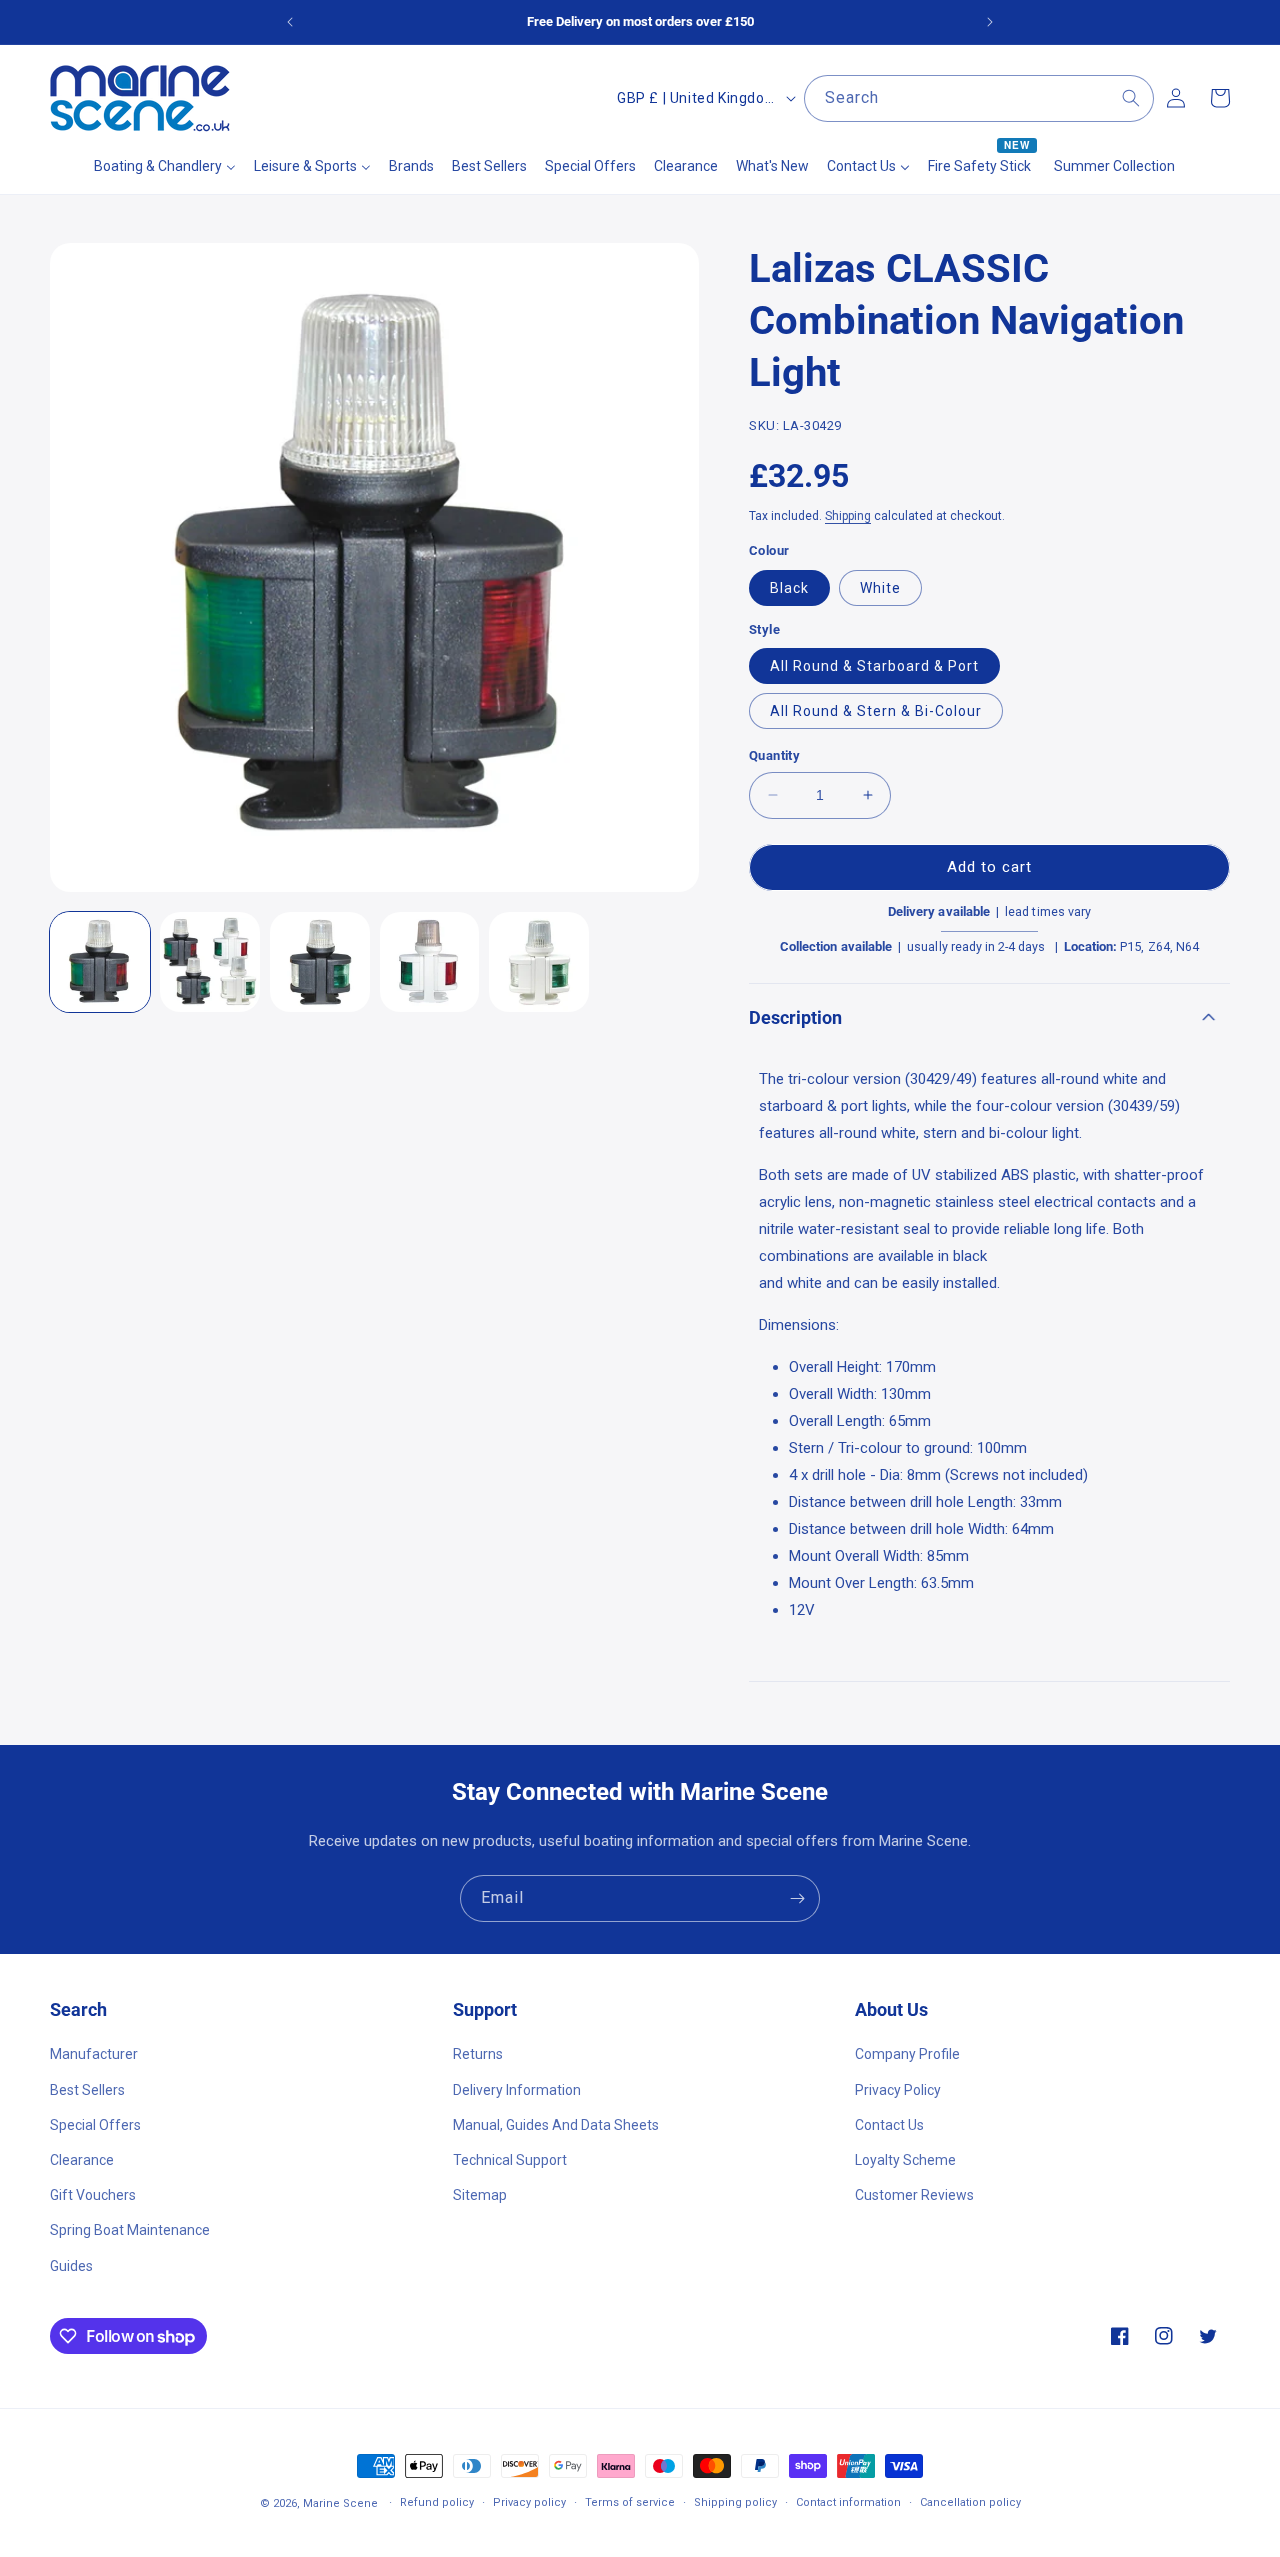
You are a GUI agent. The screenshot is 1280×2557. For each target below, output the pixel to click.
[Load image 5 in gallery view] (539, 962)
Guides (71, 2266)
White (880, 588)
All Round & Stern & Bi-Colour (876, 711)
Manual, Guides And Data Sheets (556, 2125)
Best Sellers (87, 2090)
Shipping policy (735, 2502)
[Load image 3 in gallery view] (320, 962)
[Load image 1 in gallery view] (100, 962)
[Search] (1131, 98)
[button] (989, 1017)
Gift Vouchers (93, 2195)
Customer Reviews (914, 2195)
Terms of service (630, 2502)
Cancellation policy (970, 2502)
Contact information (848, 2502)
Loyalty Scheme (905, 2160)
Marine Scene (340, 2503)
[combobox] (979, 98)
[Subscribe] (797, 1898)
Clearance (82, 2160)
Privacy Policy (898, 2090)
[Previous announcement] (290, 22)
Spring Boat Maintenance (130, 2230)
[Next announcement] (990, 22)
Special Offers (95, 2125)
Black (789, 588)
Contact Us (889, 2125)
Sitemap (480, 2195)
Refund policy (437, 2502)
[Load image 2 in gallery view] (210, 962)
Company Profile (907, 2054)
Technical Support (510, 2160)
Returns (478, 2054)
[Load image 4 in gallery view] (430, 962)
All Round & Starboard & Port (874, 666)
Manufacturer (94, 2054)
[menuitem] (165, 166)
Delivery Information (517, 2090)
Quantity (774, 755)
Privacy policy (529, 2502)
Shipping (848, 516)
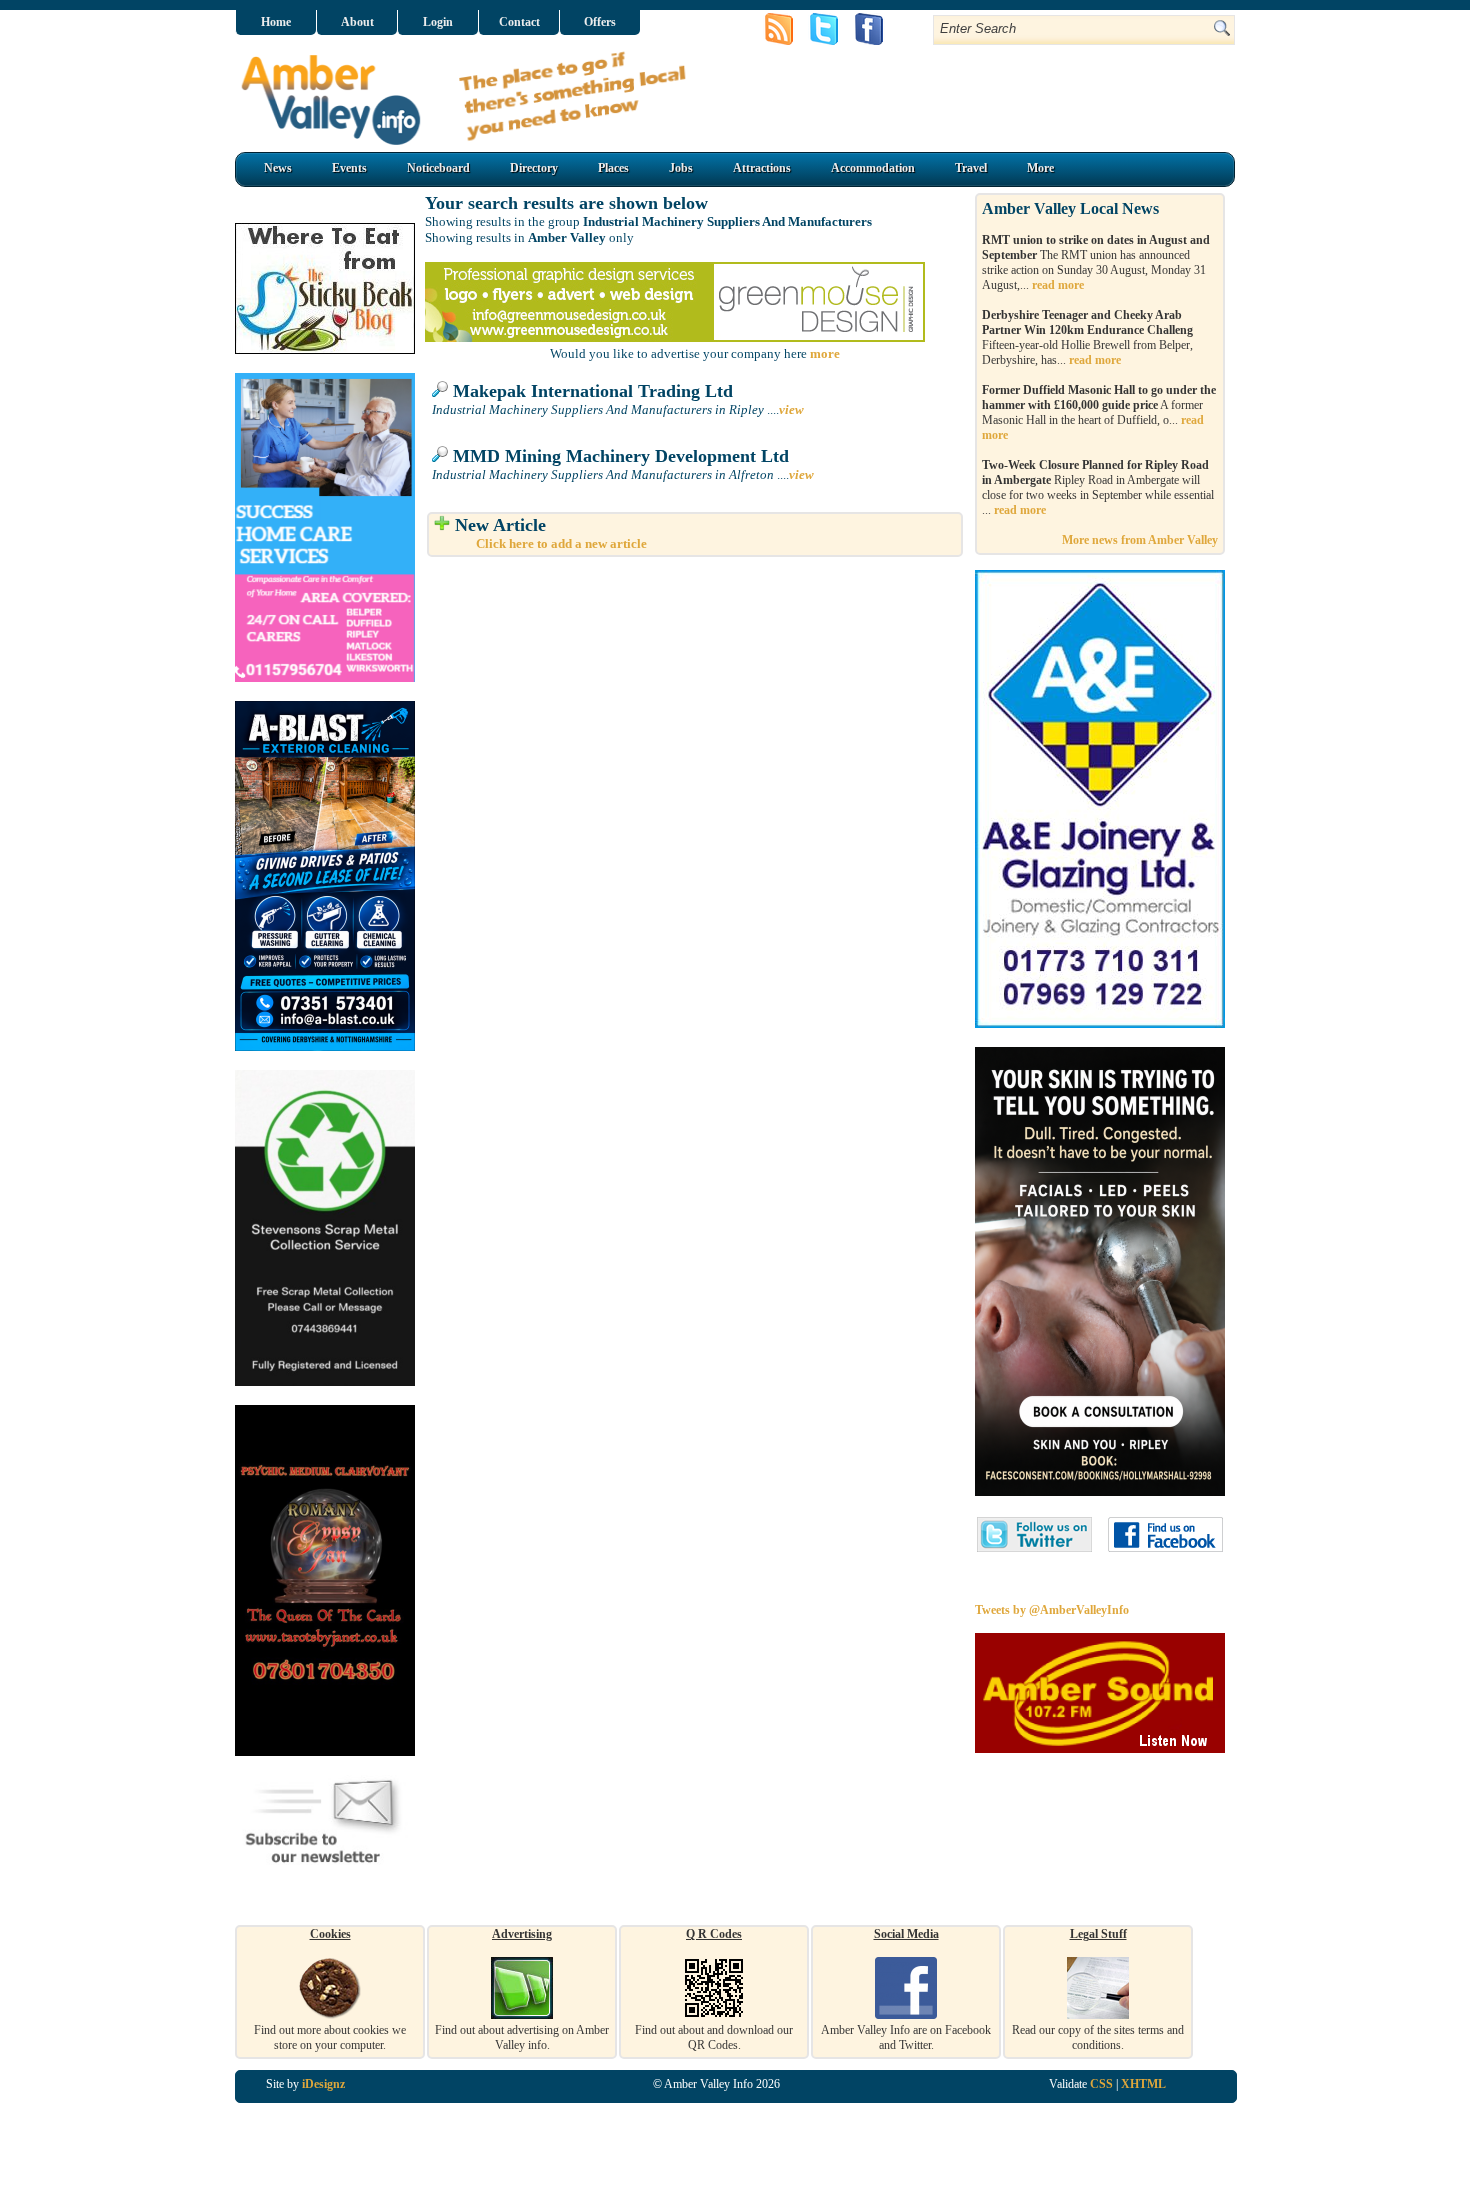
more (825, 353)
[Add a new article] (442, 525)
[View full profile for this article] (440, 391)
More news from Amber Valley (1140, 540)
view (791, 409)
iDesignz (323, 2084)
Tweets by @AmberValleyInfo (1052, 1610)
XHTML (1143, 2084)
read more (1058, 285)
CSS (1101, 2084)
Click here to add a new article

**********

Task to carry out
From the listing above, return the lines starting at the one with "Clearance (82, 2160)" and ending at the one with "Returns (478, 2054)", both kept, exactly as they appear and nothing more.

Solution to this problem
Clearance (82, 2160)
Privacy Policy (898, 2090)
[Previous announcement] (290, 22)
Spring Boat Maintenance (130, 2230)
[Next announcement] (990, 22)
Special Offers (95, 2125)
Black (789, 588)
Contact Us (889, 2125)
Sitemap (480, 2195)
Refund policy (437, 2502)
[Load image 2 in gallery view] (210, 962)
Company Profile (907, 2054)
Technical Support (510, 2160)
Returns (478, 2054)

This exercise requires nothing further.